Enganchamos la yunta de bueyes antes del alba. Partimos al sur con dos panes, un queso enmohecido y el odre de agua a rebosar. En ese momento no podía saber que al anochecer de ese día el puerco podrido y el esclavo lusitano que quedó vivo cuando Mekonen mató a su compañero, llegarían a la posada a descansar. Apenas media jornada entre nosotros y ellos. La verdad, no éramos conscientes de que el obispo tuviera intención de perseguirnos. Éramos muy lentos. Antes de que el Sol se parara a mirarnos desde el mediodía, riéndose de lo poco que iba a calentarnos hasta pasados unos meses, tres carros, siete hombres, cuatro mujeres, un chico de mi edad y una niña, nos adelantaron sin dar ni los buenos días. A media tarde nos apartamos a un claro y dimos cuenta de un pan y del queso. El tiro no era lento por los bueyes, era la calidad. Me puse a meditar con la barriga llena que aquel hombre era un mentiroso profundo, ni había nacido en Constantinopla, ni era hebreo, fuera eso lo que fuera, y seguro que no se llamaba cómo decía. Salí de mis elucubraciones al notar cómo me agarraba de los genitales. Fui rápido, saqué la faca, le hice un corte profundo en el brazo derecho que sangró con ganas y, viendo su cara de estupor, cogí el otro pan y salí corriendo hacia el camino. En esos momentos no pensé con la cabeza. Me salió así.

— ¡Eh chaval! Aparta tu culo de la calzada.

Me giré con una sonrisa al reconocer la voz de Mekonen. Él y Ramiro, a caballo y sin fardos ni compañías, venían a paso ligero.

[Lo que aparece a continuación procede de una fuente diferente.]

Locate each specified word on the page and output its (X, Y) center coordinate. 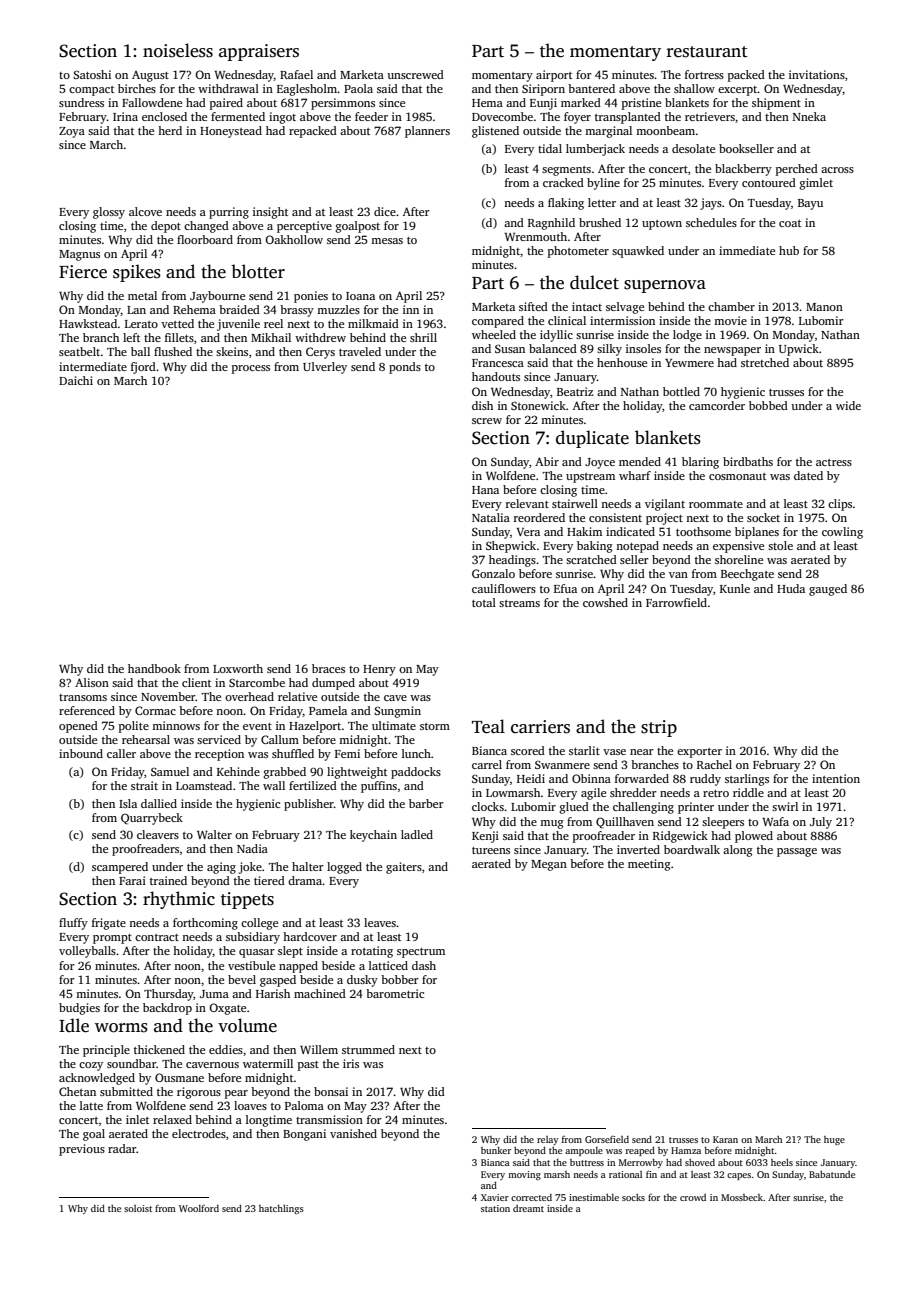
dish (482, 405)
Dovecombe (502, 116)
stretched (765, 362)
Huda (791, 588)
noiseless (178, 50)
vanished (353, 1133)
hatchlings (281, 1209)
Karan (725, 1139)
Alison (92, 682)
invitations (817, 74)
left (131, 337)
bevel (242, 979)
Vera (528, 532)
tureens (491, 850)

Corrí a abrazarme al cuello del caballo de Ramiro y lloré.

— ¡Qué pequeño es el mundo! —dijo Mekonen.

—No le mientas al muchacho —respondió Ramiro—. Existen las causalidades, pero las casualidades no existen. Siempre hay una causa detrás de muchas de esas casualidades. Venían a por ti y venían a por nosotros, y resulta que vamos por el mismo camino.

No entendí nada, pero estaba contento. Mekonen me subió a la grupa de su caballo y cabalgamos en silencio hasta una posada en algún lugar de no recuerdo dónde.

Al despertar de mi cansancio Ramiro y Mekonen no estaban en la posada. La mujer me dio un plato de estofado de cerdo con bellotas y cardo. No te apures niño, todo está pagado, dijo con una sonrisa.

 

Ahora sé que cuando recuerdas gentes y hechos, pero no lugares ni años, es que todo va bien. Esa cena fue especial, no recuerdo qué comimos, pero sí la conversación.

—Ya no están —dijo Ramiro mirándome.

— ¿Quiénes? —respondí extrañado.

—El cetrero, el lusitano y tu puerco podrido.

—A ver, Tajón —terció Mekonen—. Yo creo que ir al sur es tu mejor opción, pero eso lo que has de decidir tú. Ven con nosotros, eres muy joven y estás muy expuesto. No tienes dinero y vas solo, eres un dulce para cualquier abuso. Te podemos llevar hasta el mar, pero no lo cruzarás con nosotros. No eres tonto. Ya te habrás dado cuentas de que somos unos comerciantes raros.

Ramiro, que era muy parco en palabras, habló: Vamos, que somos espías a sueldo. Y vamos al país de Mekonen para un asunto. No puedes venir.

—Eso exactamente —remató Mekonen.

—Bueno —dije—. Hasta donde digáis. Y le pegué un mordisco a algo que estaba muy rico.